- **Exercise brief**: Copy the full listing exactly, word for word.

────────────────

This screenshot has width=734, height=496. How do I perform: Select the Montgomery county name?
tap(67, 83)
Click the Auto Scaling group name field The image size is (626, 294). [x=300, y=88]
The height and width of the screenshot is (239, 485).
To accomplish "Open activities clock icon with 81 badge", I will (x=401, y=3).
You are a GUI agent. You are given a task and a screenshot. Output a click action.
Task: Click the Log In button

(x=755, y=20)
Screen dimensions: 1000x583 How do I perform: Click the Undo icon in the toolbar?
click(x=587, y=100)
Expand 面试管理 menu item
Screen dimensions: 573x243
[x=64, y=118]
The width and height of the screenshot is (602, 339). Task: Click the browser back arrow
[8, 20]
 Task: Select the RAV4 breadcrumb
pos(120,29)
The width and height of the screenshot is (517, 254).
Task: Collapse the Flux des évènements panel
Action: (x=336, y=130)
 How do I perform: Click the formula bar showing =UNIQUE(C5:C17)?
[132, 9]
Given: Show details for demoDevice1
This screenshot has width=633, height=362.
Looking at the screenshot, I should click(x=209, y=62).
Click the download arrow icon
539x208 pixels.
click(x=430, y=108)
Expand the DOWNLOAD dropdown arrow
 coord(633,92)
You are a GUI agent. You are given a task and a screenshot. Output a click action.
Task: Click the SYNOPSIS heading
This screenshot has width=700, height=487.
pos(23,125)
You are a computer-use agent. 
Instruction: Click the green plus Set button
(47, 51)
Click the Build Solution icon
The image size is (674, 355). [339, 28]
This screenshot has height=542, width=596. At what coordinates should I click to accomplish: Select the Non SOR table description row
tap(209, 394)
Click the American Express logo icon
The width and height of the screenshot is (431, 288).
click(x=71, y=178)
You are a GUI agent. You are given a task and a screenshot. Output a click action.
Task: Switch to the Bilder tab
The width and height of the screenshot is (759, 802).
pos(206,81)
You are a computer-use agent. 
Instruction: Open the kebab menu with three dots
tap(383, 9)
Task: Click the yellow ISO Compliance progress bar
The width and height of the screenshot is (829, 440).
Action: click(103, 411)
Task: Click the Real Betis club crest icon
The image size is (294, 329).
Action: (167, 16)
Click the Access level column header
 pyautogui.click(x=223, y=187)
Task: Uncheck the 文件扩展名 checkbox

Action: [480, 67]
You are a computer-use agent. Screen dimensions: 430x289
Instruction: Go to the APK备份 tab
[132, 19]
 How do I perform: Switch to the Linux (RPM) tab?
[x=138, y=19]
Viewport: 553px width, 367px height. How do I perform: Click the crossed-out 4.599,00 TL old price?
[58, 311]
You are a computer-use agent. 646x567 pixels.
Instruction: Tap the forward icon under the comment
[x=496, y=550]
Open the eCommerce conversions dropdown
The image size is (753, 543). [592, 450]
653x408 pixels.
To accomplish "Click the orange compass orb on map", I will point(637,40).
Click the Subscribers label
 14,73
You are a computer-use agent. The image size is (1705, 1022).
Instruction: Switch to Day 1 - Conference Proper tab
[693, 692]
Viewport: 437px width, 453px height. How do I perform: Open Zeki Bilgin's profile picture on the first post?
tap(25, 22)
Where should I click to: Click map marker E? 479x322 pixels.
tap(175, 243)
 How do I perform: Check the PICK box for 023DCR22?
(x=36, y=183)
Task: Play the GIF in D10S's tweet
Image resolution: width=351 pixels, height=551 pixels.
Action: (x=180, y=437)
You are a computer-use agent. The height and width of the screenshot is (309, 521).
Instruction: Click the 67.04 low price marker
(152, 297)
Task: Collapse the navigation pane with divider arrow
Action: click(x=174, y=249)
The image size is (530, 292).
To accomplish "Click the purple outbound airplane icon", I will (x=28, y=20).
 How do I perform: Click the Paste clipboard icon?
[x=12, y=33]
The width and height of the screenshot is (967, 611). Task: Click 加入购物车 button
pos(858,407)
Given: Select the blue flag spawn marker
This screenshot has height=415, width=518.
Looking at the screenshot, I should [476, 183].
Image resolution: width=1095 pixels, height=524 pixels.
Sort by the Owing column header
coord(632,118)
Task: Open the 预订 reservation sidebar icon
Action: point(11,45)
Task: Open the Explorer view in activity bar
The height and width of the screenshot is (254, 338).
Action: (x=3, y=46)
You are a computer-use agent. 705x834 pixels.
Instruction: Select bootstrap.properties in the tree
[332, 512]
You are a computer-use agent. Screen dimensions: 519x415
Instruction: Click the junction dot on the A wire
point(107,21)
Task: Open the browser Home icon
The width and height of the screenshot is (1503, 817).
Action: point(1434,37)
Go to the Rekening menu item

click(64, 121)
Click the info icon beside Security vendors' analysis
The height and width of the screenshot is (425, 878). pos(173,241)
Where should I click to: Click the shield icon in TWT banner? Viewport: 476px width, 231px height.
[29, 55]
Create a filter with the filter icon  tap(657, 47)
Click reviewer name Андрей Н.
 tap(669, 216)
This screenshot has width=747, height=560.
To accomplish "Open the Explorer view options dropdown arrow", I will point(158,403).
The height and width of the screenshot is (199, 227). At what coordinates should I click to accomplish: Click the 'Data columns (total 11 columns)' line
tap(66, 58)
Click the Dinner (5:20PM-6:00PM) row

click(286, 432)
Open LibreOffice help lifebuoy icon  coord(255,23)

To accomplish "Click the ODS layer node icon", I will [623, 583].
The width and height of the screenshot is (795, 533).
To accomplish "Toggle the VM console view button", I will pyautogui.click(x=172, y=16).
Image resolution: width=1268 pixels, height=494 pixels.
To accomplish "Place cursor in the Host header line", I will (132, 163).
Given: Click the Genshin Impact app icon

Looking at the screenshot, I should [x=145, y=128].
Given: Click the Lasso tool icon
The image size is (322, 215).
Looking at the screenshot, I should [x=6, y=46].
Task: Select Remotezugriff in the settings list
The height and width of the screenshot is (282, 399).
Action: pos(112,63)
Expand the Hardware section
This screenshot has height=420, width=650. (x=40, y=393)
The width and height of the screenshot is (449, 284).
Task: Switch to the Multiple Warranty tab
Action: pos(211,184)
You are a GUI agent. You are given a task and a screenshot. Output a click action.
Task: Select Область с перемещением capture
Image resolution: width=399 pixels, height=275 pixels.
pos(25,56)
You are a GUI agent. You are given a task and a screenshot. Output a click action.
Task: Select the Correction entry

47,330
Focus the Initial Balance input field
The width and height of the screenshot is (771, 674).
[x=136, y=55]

────────────────

- **Answer for the task**:
This screenshot has width=734, height=496. How do I perform: Select the Montgomery county name?
tap(67, 83)
Click the Auto Scaling group name field The image size is (626, 294). [x=300, y=88]
The height and width of the screenshot is (239, 485).
To accomplish "Open activities clock icon with 81 badge", I will (x=401, y=3).
You are a GUI agent. You are given a task and a screenshot. Output a click action.
Task: Click the Log In button

(x=755, y=20)
Screen dimensions: 1000x583 How do I perform: Click the Undo icon in the toolbar?
click(x=587, y=100)
Expand 面试管理 menu item
Screen dimensions: 573x243
[x=64, y=118]
The width and height of the screenshot is (602, 339). Task: Click the browser back arrow
[8, 20]
 Task: Select the RAV4 breadcrumb
pos(120,29)
The width and height of the screenshot is (517, 254).
Task: Collapse the Flux des évènements panel
Action: (x=336, y=130)
 How do I perform: Click the formula bar showing =UNIQUE(C5:C17)?
[132, 9]
Given: Show details for demoDevice1
This screenshot has width=633, height=362.
Looking at the screenshot, I should click(x=209, y=62).
Click the download arrow icon
539x208 pixels.
click(x=430, y=108)
Expand the DOWNLOAD dropdown arrow
 coord(633,92)
You are a GUI agent. You are given a task and a screenshot. Output a click action.
Task: Click the SYNOPSIS heading
This screenshot has width=700, height=487.
pos(23,125)
You are a computer-use agent. 
Instruction: Click the green plus Set button
(47, 51)
Click the Build Solution icon
The image size is (674, 355). [339, 28]
This screenshot has height=542, width=596. At what coordinates should I click to accomplish: Select the Non SOR table description row
tap(209, 394)
Click the American Express logo icon
The width and height of the screenshot is (431, 288).
click(x=71, y=178)
You are a GUI agent. You are given a task and a screenshot. Output a click action.
Task: Switch to the Bilder tab
The width and height of the screenshot is (759, 802).
pos(206,81)
You are a computer-use agent. 
Instruction: Open the kebab menu with three dots
tap(383, 9)
Task: Click the yellow ISO Compliance progress bar
The width and height of the screenshot is (829, 440).
Action: click(103, 411)
Task: Click the Real Betis club crest icon
The image size is (294, 329).
Action: (167, 16)
Click the Access level column header
 pyautogui.click(x=223, y=187)
Task: Uncheck the 文件扩展名 checkbox

Action: [480, 67]
You are a computer-use agent. Screen dimensions: 430x289
Instruction: Go to the APK备份 tab
[132, 19]
 How do I perform: Switch to the Linux (RPM) tab?
[x=138, y=19]
Viewport: 553px width, 367px height. How do I perform: Click the crossed-out 4.599,00 TL old price?
[58, 311]
You are a computer-use agent. 646x567 pixels.
Instruction: Tap the forward icon under the comment
[x=496, y=550]
Open the eCommerce conversions dropdown
The image size is (753, 543). [592, 450]
653x408 pixels.
To accomplish "Click the orange compass orb on map", I will point(637,40).
Click the Subscribers label
 14,73
You are a computer-use agent. The image size is (1705, 1022).
Instruction: Switch to Day 1 - Conference Proper tab
[693, 692]
Viewport: 437px width, 453px height. How do I perform: Open Zeki Bilgin's profile picture on the first post?
tap(25, 22)
Where should I click to: Click map marker E? 479x322 pixels.
tap(175, 243)
 How do I perform: Check the PICK box for 023DCR22?
(x=36, y=183)
Task: Play the GIF in D10S's tweet
Image resolution: width=351 pixels, height=551 pixels.
Action: (x=180, y=437)
You are a computer-use agent. The height and width of the screenshot is (309, 521).
Instruction: Click the 67.04 low price marker
(152, 297)
Task: Collapse the navigation pane with divider arrow
Action: click(x=174, y=249)
The image size is (530, 292).
To accomplish "Click the purple outbound airplane icon", I will (x=28, y=20).
 How do I perform: Click the Paste clipboard icon?
[x=12, y=33]
The width and height of the screenshot is (967, 611). Task: Click 加入购物车 button
pos(858,407)
Given: Select the blue flag spawn marker
This screenshot has height=415, width=518.
Looking at the screenshot, I should [476, 183].
Image resolution: width=1095 pixels, height=524 pixels.
Sort by the Owing column header
coord(632,118)
Task: Open the 预订 reservation sidebar icon
Action: point(11,45)
Task: Open the Explorer view in activity bar
The height and width of the screenshot is (254, 338).
Action: (x=3, y=46)
You are a computer-use agent. 705x834 pixels.
Instruction: Select bootstrap.properties in the tree
[332, 512]
You are a computer-use agent. Screen dimensions: 519x415
Instruction: Click the junction dot on the A wire
point(107,21)
Task: Open the browser Home icon
The width and height of the screenshot is (1503, 817).
Action: point(1434,37)
Go to the Rekening menu item

click(64, 121)
Click the info icon beside Security vendors' analysis
The height and width of the screenshot is (425, 878). pos(173,241)
Where should I click to: Click the shield icon in TWT banner? Viewport: 476px width, 231px height.
[29, 55]
Create a filter with the filter icon  tap(657, 47)
Click reviewer name Андрей Н.
 tap(669, 216)
This screenshot has width=747, height=560.
To accomplish "Open the Explorer view options dropdown arrow", I will point(158,403).
The height and width of the screenshot is (199, 227). At what coordinates should I click to accomplish: Click the 'Data columns (total 11 columns)' line
tap(66, 58)
Click the Dinner (5:20PM-6:00PM) row

click(286, 432)
Open LibreOffice help lifebuoy icon  coord(255,23)

To accomplish "Click the ODS layer node icon", I will [623, 583].
The width and height of the screenshot is (795, 533).
To accomplish "Toggle the VM console view button", I will pyautogui.click(x=172, y=16).
Image resolution: width=1268 pixels, height=494 pixels.
To accomplish "Place cursor in the Host header line", I will (132, 163).
Given: Click the Genshin Impact app icon

Looking at the screenshot, I should [x=145, y=128].
Given: Click the Lasso tool icon
The image size is (322, 215).
Looking at the screenshot, I should [x=6, y=46].
Task: Select Remotezugriff in the settings list
The height and width of the screenshot is (282, 399).
Action: pos(112,63)
Expand the Hardware section
This screenshot has height=420, width=650. (x=40, y=393)
The width and height of the screenshot is (449, 284).
Task: Switch to the Multiple Warranty tab
Action: pos(211,184)
You are a GUI agent. You are given a task and a screenshot. Output a click action.
Task: Select Область с перемещением capture
Image resolution: width=399 pixels, height=275 pixels.
pos(25,56)
You are a GUI agent. You are given a task and a screenshot. Output a click action.
Task: Select the Correction entry

47,330
Focus the Initial Balance input field
The width and height of the screenshot is (771, 674).
[x=136, y=55]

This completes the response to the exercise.